**Available data**
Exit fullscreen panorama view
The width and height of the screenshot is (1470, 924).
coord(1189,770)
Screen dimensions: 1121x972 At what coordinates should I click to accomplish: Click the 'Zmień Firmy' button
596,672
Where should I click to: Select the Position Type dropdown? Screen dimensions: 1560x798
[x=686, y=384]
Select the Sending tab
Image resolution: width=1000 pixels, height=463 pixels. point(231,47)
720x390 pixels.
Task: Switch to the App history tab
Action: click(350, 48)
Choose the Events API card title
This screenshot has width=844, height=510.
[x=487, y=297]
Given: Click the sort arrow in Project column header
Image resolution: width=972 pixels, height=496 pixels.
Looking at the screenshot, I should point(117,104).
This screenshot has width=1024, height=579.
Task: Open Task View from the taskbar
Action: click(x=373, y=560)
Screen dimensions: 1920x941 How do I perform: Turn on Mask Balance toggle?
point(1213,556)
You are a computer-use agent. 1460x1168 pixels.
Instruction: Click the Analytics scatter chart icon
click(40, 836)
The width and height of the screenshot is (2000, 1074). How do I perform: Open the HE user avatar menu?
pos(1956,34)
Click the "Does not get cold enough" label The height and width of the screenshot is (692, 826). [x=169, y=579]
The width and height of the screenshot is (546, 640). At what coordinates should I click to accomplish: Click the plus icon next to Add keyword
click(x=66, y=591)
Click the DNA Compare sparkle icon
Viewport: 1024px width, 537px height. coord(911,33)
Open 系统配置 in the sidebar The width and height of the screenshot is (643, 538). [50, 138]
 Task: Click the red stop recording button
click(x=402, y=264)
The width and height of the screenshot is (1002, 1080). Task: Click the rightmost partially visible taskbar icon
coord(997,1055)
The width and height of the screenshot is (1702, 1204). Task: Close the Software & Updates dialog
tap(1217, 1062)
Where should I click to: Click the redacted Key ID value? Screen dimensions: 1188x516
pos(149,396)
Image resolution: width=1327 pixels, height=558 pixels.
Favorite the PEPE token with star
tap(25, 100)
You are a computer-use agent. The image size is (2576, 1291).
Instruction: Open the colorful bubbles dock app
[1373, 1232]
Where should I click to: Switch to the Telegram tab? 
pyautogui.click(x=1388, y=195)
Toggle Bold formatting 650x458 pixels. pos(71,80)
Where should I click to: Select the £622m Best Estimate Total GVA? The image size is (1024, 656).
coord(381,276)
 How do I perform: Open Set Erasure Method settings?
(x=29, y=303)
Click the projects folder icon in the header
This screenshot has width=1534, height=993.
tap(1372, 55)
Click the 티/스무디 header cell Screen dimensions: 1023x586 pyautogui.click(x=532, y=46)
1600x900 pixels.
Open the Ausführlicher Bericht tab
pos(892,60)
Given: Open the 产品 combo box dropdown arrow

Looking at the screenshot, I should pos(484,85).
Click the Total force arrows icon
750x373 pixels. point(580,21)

**Exercise instructions**
Extract the stretch of lines from the one containing "Click the 티/스무디" through the end, reproducing them exactly.

**Exercise answer**
Click the 티/스무디 header cell Screen dimensions: 1023x586 pyautogui.click(x=532, y=46)
1600x900 pixels.
Open the Ausführlicher Bericht tab
pos(892,60)
Given: Open the 产品 combo box dropdown arrow

Looking at the screenshot, I should pos(484,85).
Click the Total force arrows icon
750x373 pixels. point(580,21)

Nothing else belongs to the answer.